Templeton Corporate Bond Opportunities Fund: A buy-and-hold debt fund

Aarati Krishnan | Updated on November 19, 2011

A retail investor-focussed debt fund appears to be a good option for investors today, given that corporate bond markets are offering such attractive yields.



Retail investors in India haven't taken in a big way to debt funds, as such funds have not generally served the purpose of being buy-and-hold products. Debt funds available today, segmented as short term, medium term and long term funds, require the investor to take an active call on interest rates. What is more, with a large proportion of corporate and high net worth investors in these funds, they suffer from substantial inflows and outflows that make them poor choices for retail investors.

Retail focussed fund

It is these two disadvantages that Franklin Templeton Mutual Fund tries to address with its new open end Templeton India Corporate Bond Opportunities Fund. The fund will limit its investments only to corporate debt securities with an average tenure of no more than 36 months. This will reduce interest rate risk on the portfolio, while allowing individuals to benefit from the prevailing high interest rates on corporate bonds. To make the fund specifically focussed on retail investors, it will levy an exit load in the 1-3 per cent range on any exit by investors within 30 months of purchasing units.

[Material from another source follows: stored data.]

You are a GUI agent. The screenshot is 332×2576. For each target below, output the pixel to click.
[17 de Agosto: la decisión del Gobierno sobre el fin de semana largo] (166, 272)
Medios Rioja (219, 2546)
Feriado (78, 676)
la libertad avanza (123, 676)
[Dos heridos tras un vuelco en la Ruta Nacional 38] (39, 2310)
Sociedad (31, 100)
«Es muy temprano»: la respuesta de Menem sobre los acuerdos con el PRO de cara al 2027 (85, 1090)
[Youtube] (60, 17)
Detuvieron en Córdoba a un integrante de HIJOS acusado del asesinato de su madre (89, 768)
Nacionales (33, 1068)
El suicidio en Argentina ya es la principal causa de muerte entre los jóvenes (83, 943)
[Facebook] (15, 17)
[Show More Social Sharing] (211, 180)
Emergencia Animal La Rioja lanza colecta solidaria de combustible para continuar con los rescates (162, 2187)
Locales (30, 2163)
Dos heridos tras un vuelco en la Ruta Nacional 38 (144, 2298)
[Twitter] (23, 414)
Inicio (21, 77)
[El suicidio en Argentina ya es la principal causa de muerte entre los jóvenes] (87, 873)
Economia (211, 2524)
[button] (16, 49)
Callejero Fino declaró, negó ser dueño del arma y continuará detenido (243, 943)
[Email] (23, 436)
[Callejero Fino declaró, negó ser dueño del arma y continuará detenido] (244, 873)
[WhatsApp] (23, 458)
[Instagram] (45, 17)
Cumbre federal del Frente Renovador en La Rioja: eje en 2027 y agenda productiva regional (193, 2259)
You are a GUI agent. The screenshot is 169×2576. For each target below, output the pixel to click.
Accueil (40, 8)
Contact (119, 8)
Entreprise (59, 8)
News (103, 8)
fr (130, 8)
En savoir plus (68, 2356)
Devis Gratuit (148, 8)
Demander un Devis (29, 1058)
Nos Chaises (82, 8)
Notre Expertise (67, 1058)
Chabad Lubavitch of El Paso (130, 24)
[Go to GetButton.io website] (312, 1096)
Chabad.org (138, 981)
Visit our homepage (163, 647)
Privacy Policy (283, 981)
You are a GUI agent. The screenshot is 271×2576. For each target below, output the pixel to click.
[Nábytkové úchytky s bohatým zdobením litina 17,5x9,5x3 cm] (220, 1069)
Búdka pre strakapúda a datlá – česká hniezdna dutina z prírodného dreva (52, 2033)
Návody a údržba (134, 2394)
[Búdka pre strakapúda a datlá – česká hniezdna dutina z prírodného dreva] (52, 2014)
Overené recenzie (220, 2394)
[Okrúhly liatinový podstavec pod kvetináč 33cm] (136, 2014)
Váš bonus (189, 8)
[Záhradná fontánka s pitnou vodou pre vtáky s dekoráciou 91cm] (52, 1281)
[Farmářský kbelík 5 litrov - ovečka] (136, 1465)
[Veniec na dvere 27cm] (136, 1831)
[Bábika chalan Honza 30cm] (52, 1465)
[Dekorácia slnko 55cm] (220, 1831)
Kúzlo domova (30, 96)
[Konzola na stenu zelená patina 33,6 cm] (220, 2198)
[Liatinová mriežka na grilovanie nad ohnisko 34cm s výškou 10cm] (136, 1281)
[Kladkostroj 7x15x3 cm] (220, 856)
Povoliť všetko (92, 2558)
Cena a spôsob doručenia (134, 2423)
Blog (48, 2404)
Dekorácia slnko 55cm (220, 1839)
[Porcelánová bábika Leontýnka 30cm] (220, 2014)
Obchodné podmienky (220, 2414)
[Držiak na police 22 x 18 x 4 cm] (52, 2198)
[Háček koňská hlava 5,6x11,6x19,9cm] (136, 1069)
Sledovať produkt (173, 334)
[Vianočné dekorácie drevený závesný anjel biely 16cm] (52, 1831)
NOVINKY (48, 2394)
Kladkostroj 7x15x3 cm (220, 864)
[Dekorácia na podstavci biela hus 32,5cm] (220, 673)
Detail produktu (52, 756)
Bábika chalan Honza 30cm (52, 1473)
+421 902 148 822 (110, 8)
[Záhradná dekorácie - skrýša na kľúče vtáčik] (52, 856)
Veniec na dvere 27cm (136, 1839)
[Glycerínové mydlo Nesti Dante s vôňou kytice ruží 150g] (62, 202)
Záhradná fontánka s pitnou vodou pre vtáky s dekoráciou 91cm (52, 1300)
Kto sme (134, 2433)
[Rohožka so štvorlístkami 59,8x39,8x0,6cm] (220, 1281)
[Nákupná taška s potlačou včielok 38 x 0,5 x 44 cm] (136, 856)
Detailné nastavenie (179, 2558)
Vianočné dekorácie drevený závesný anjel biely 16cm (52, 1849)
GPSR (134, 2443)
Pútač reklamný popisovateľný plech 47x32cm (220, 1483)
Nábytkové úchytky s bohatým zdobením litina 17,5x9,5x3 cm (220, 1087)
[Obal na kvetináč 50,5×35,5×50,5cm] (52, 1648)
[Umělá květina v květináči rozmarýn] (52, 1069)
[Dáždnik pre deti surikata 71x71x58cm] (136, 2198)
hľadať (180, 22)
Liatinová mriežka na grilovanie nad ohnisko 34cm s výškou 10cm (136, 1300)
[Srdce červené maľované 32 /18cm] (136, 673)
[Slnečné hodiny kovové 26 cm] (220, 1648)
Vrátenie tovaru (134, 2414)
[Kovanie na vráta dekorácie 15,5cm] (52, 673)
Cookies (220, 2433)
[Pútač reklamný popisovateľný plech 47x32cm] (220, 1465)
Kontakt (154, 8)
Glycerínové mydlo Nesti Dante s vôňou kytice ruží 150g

This high exit barrier, combined with a cap of Rs 5 crore per application per day, should help keep out big investors who may use this fund as a trading vehicle. The retail focus may benefit the fund in two ways. It may keep the fund's churn low and allow it to benefit from the attractive rates prevailing on medium term corporate bonds, without churning the portfolio too often.

Active strategy

The fund proposes to invest 65-100 per cent of its assets in corporate debt and money market instruments, with the remaining parked in treasury bills and CBLO markets.

The approximate current yields on corporate bonds and certificates of deposit/commercial paper are in the 8.5-11 per cent range. While the average portfolio maturity will be kept at 36 months or less at all times, the fund plans to take active calls on interest rates within this segment to benefit from interest rate moves as well as changes in corporate bond spreads.

To begin with, the fund plans to take higher exposures to corporate bonds in the 1-3 year segment, which offer high yields currently; this will buttress the fund's returns from interest income. If macro-economic conditions change, corporate spreads (difference between yields on corporate bonds and gilts) could compress over the medium term. Then, there could be capital appreciation from a rise in bond prices. The fund plans to leverage its own equity research team to identify companies with good credit quality .

Pros & Cons

Owning a retail investor-focussed debt fund appears to be a good option for investors today, given that corporate bond markets are offering such attractive yields.

With interest rates having gone up sharply in the last one year, there is limited risk of the fund's net asset value (NAV) taking a knock from a further rise in interest rates. The fund's 36-month tenure also limits such risks. The likely removal of double indexation benefits on fixed maturity plans in the new Direct Taxes Code also makes such open-end funds a good vehicle for debt investors.

The fund is not recommended for investors with short holding period of less than three years, given the high exit loads.